Practice Management News

Nonprofit Hospitals Offered $110B in Community Benefits in 2019

Community benefits exceeded federal tax exemptions for nonprofit hospitals in 2019, as hospitals forwent $12.4 billion in tax revenue and directed $110 billion toward their communities.

community benefits, nonprofit hospitals, charity care

Source: Getty Images

By Victoria Bailey

- Nonprofit hospitals offered more than $110 billion in community benefits in fiscal year 2019, exceeding the value of their federal tax exemption by nearly nine times, according to a report Ernst & Young prepared for the American Hospital Association (AHA).

Nonprofit hospitals are exempt from paying federal, state, and local property taxes because they commit to investing their profits in charity care and community initiatives

Researchers analyzed Medicare hospital cost reports for around 2,500 nonprofit general hospitals from 2019, the most recent year for which community benefit information is available.

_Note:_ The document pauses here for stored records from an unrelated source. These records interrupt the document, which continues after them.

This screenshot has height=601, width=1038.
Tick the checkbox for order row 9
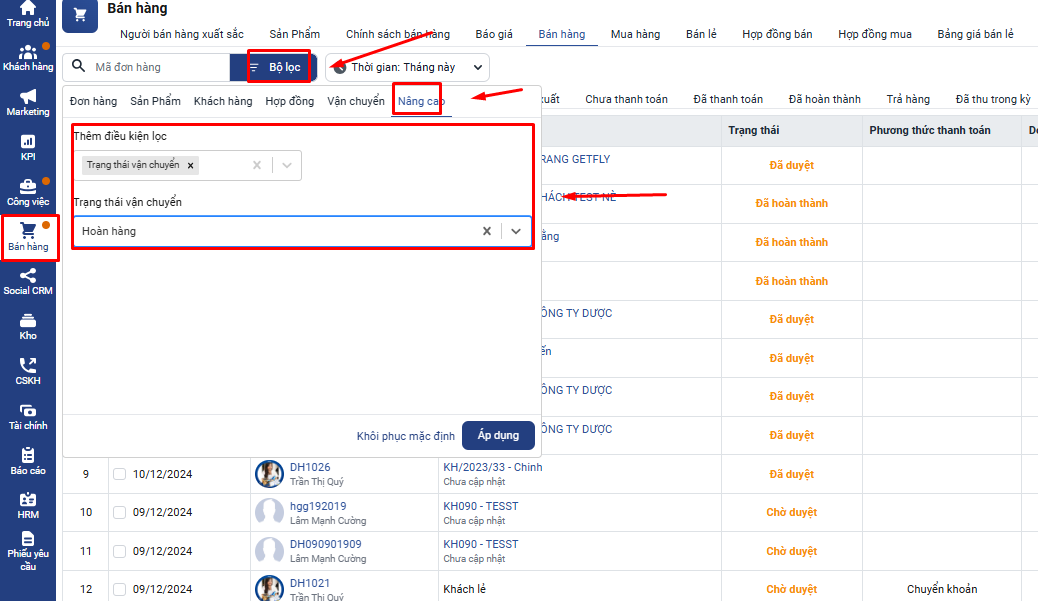click(120, 474)
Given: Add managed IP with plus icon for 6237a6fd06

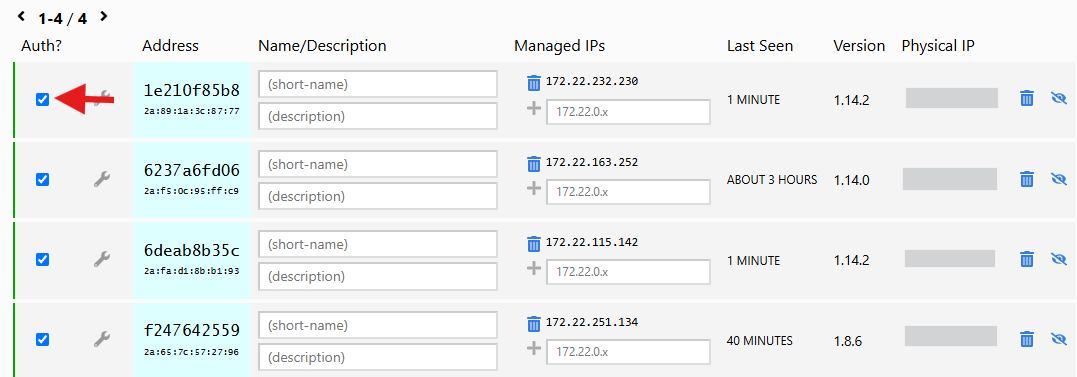Looking at the screenshot, I should coord(534,188).
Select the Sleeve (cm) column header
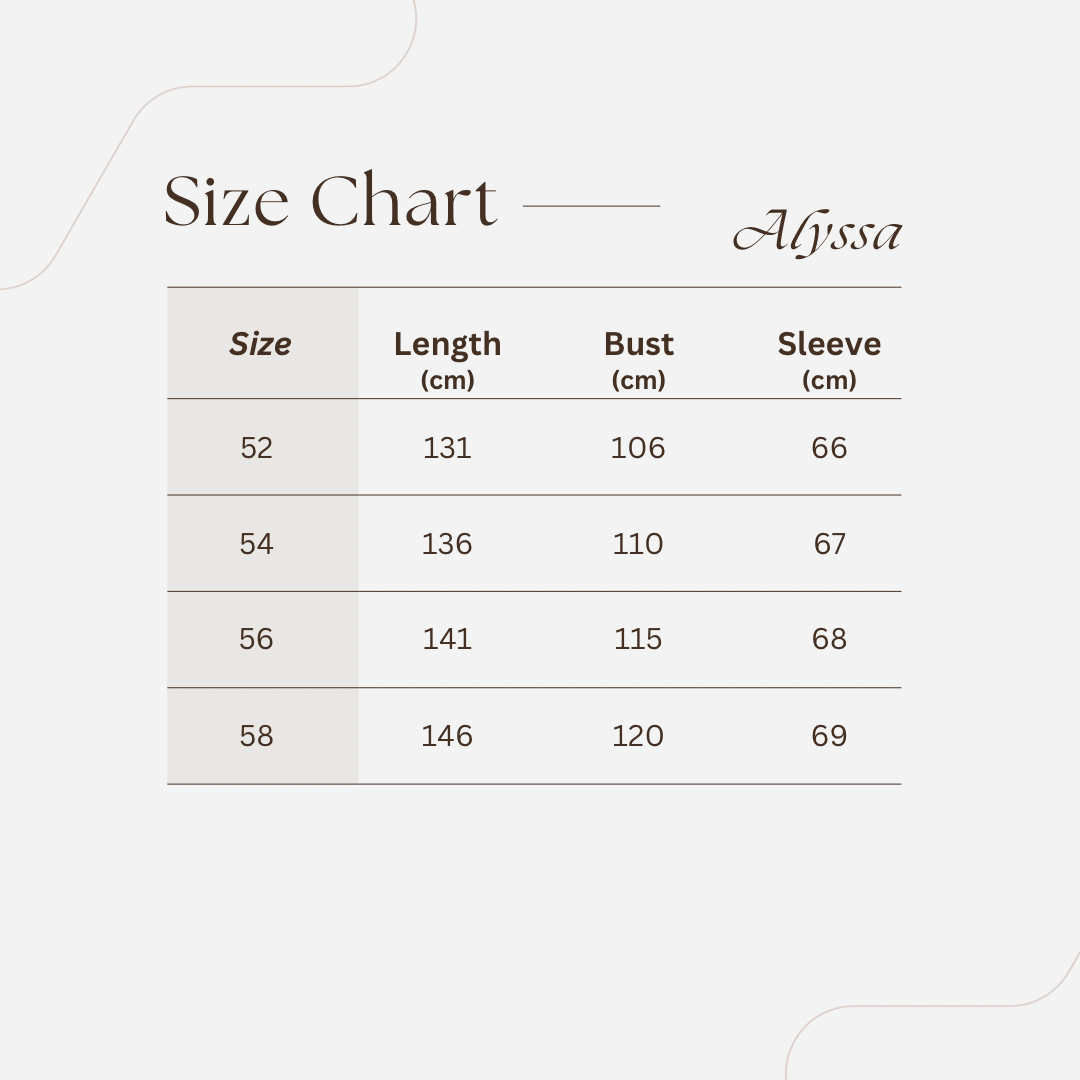Viewport: 1080px width, 1080px height. click(x=829, y=360)
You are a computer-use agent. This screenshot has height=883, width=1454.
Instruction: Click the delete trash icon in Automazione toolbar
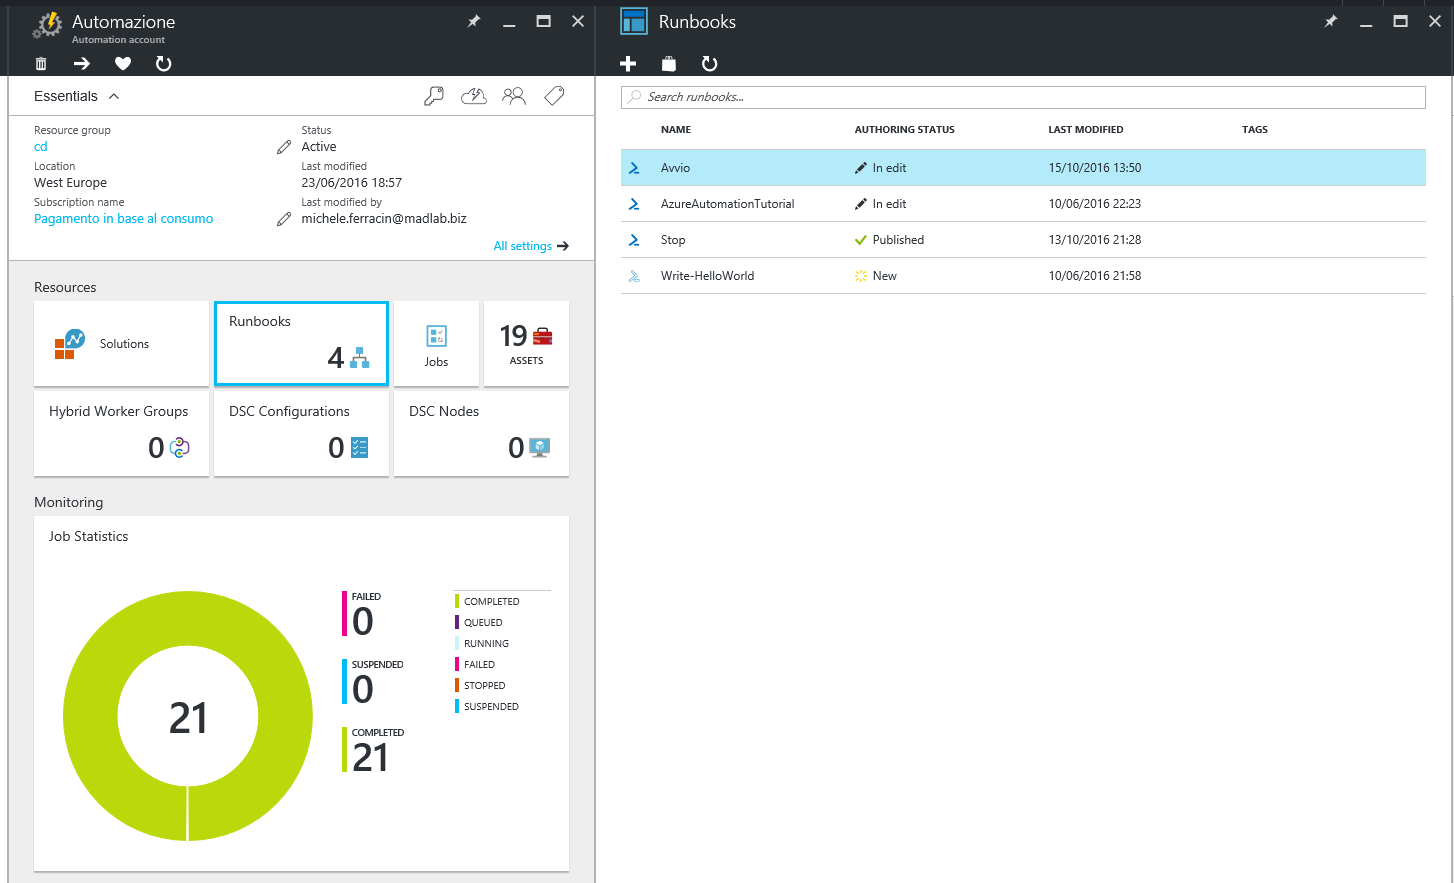pos(41,64)
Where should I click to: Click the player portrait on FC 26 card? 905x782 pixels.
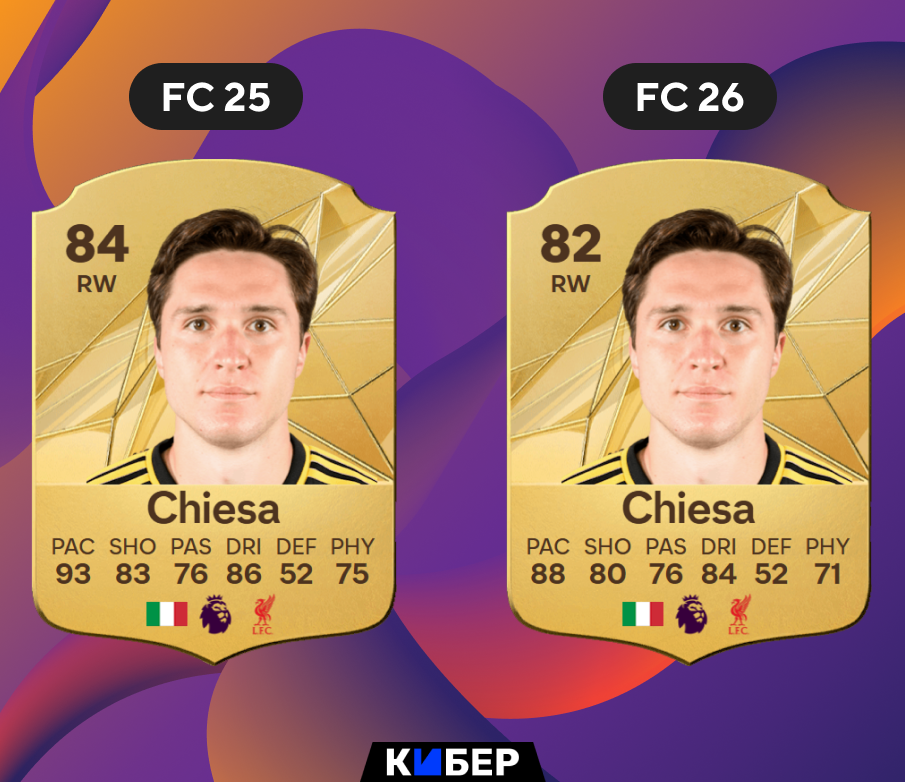707,346
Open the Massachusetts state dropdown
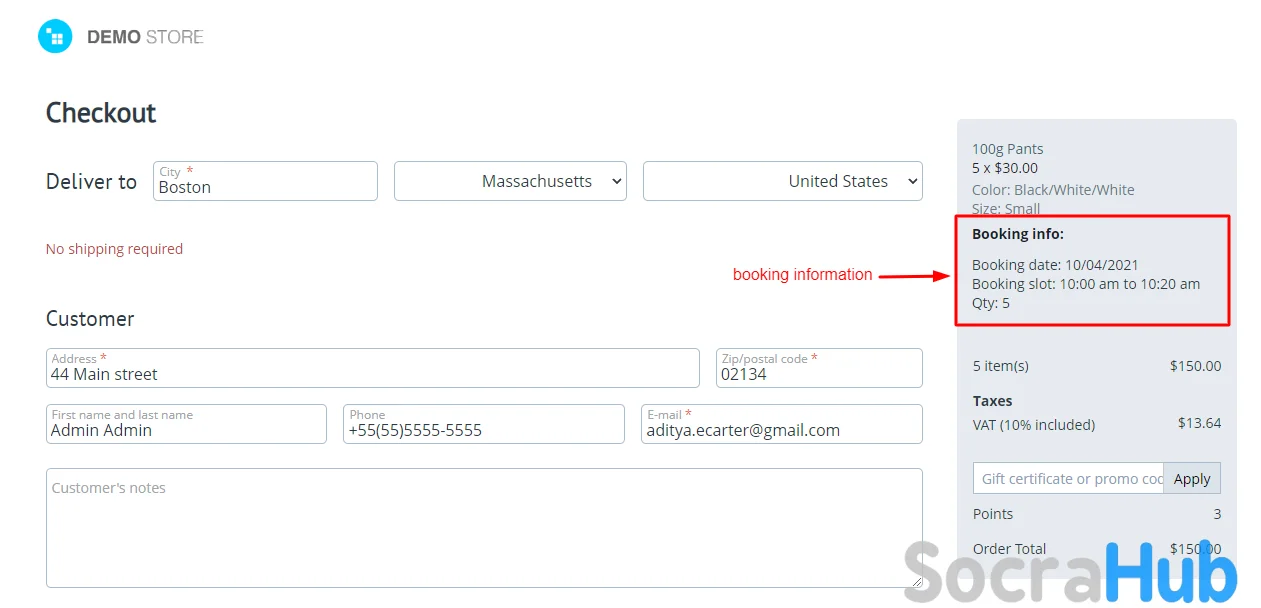 tap(510, 181)
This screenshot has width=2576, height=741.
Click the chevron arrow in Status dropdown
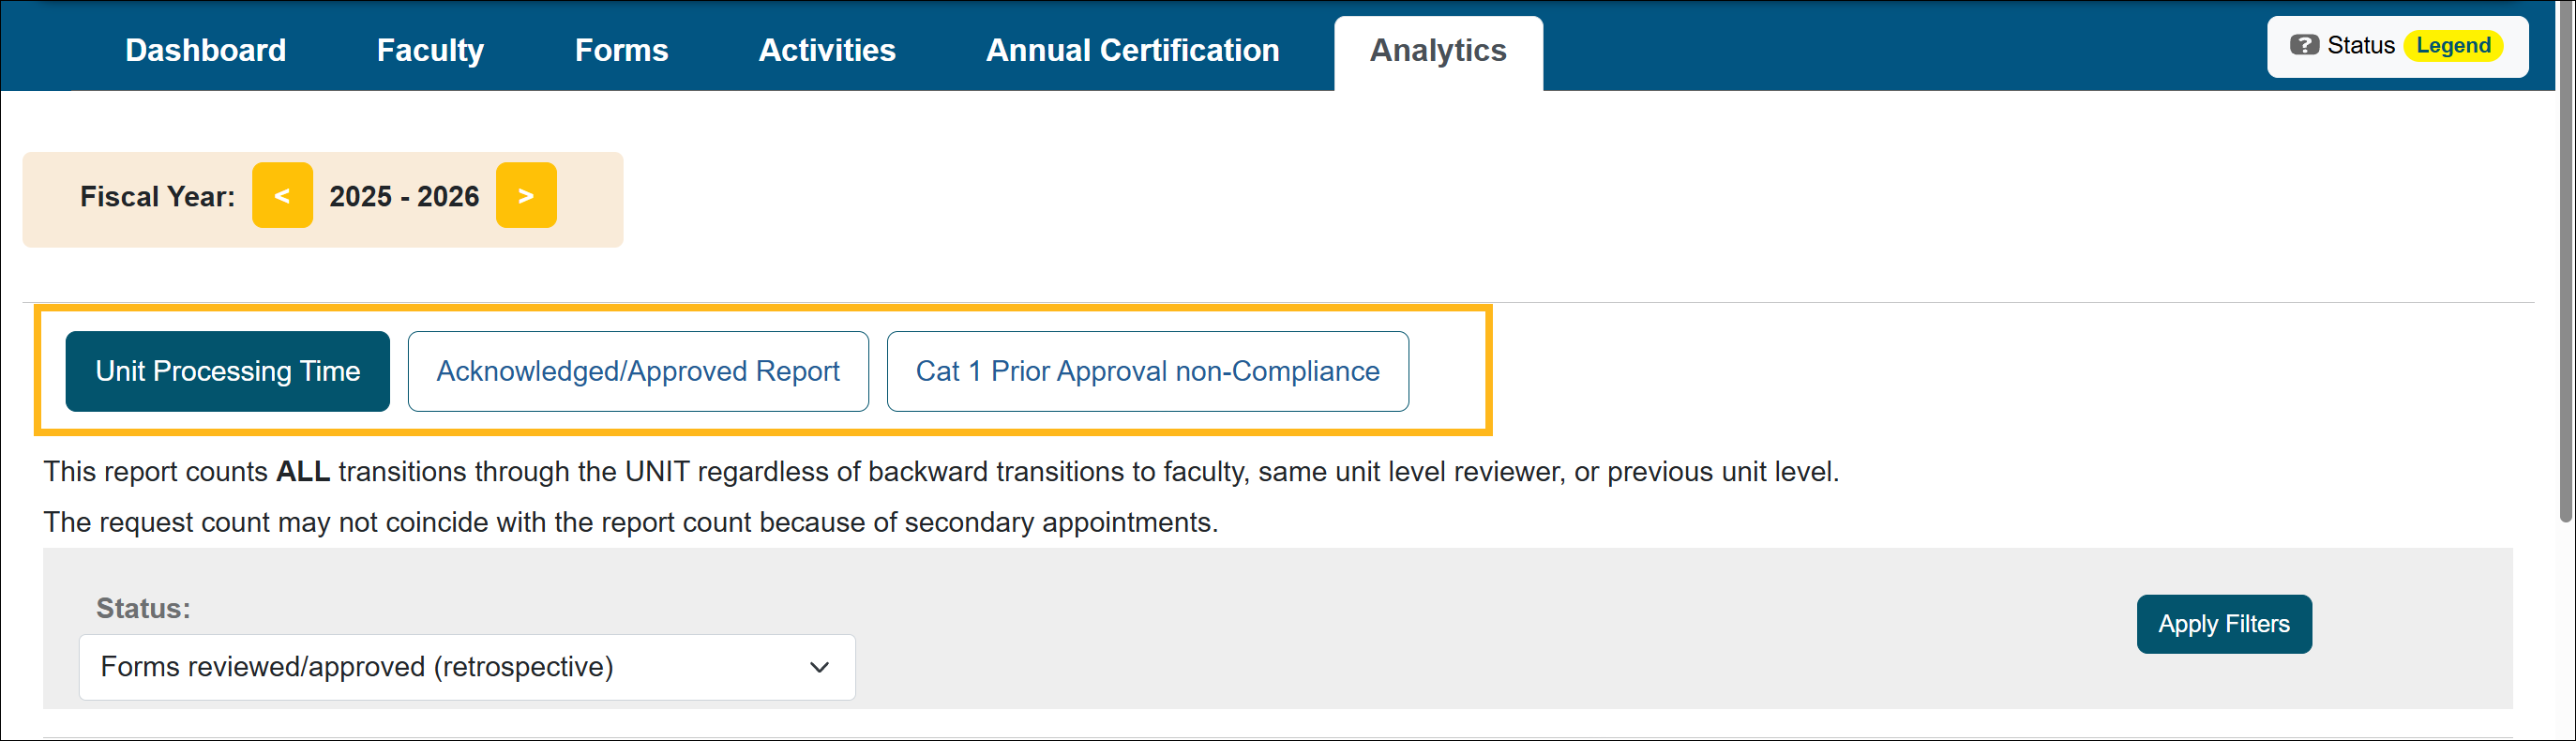point(819,667)
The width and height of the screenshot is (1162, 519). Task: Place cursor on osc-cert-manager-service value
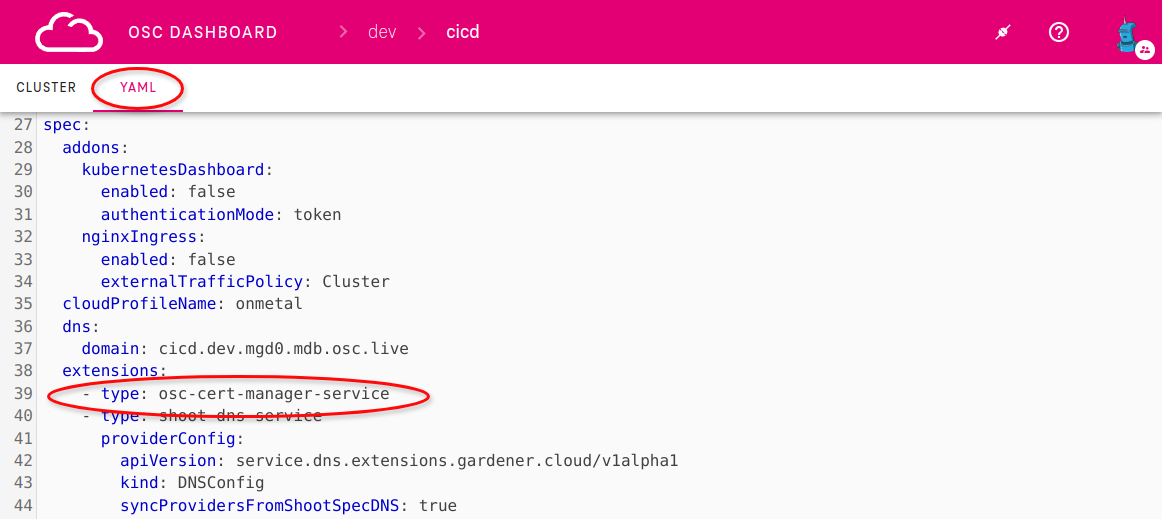click(x=274, y=393)
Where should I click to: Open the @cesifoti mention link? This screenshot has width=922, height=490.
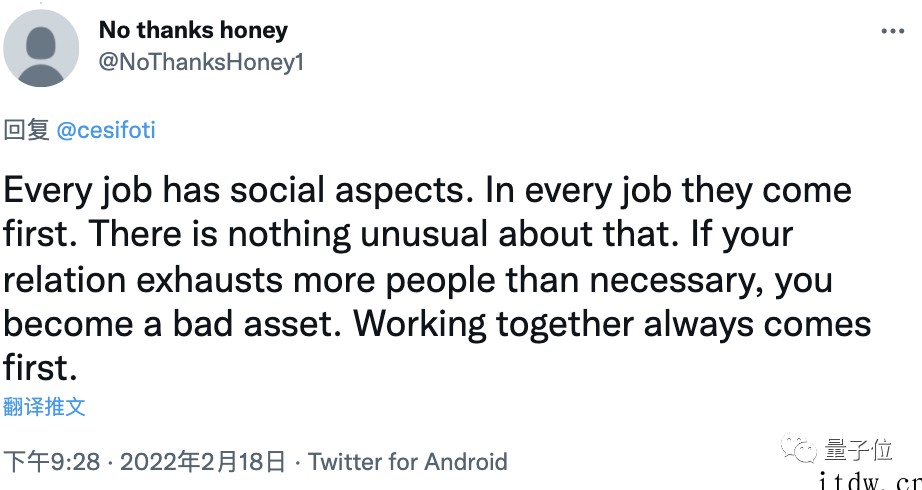[x=106, y=131]
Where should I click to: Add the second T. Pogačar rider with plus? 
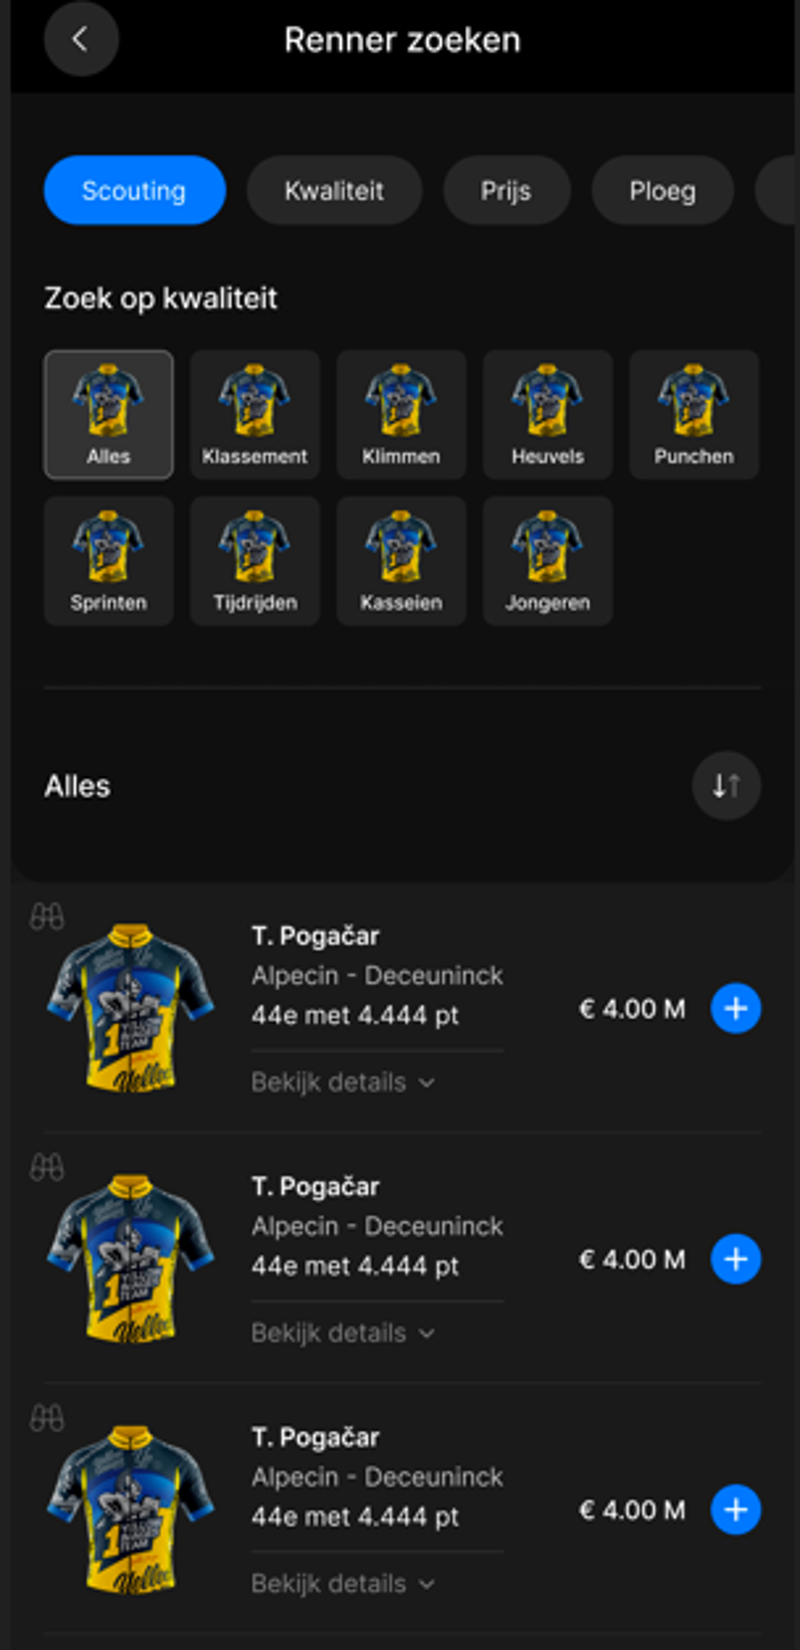[x=735, y=1259]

The report found that the estimated tax revenue forgone due to tax-exempt status was $12.4 billion for nonprofit hospitals. Meanwhile, hospitals provided $110.9 billion in benefits to their communities.

Regarding tax revenue forgone, the report looked at federal corporate income tax, tax-exempt bond financing, and federal unemployment tax.

Of the $12.4 billion in tax revenue hospitals forwent, $7.2 billion was federal corporate income taxes, $5 million reflected the reduced cost of tax-exempt financing, and $0.2 billion was from federal unemployment tax exemption.

Researchers determined community benefits provided by collecting data from Form 990 Schedule H. This form contains hospital reporting on financial assistance and means-tested government programs, community building activities, Medicare shortfall, bad debt attributable to charity care, and other benefits.

Hospitals provided $51.1 billion in financial assistance, unreimbursed Medicaid care, and unreimbursed benefits through means-tested government programs. The other $59.8 billion reflected other community benefits hospitals directed toward their patient populations.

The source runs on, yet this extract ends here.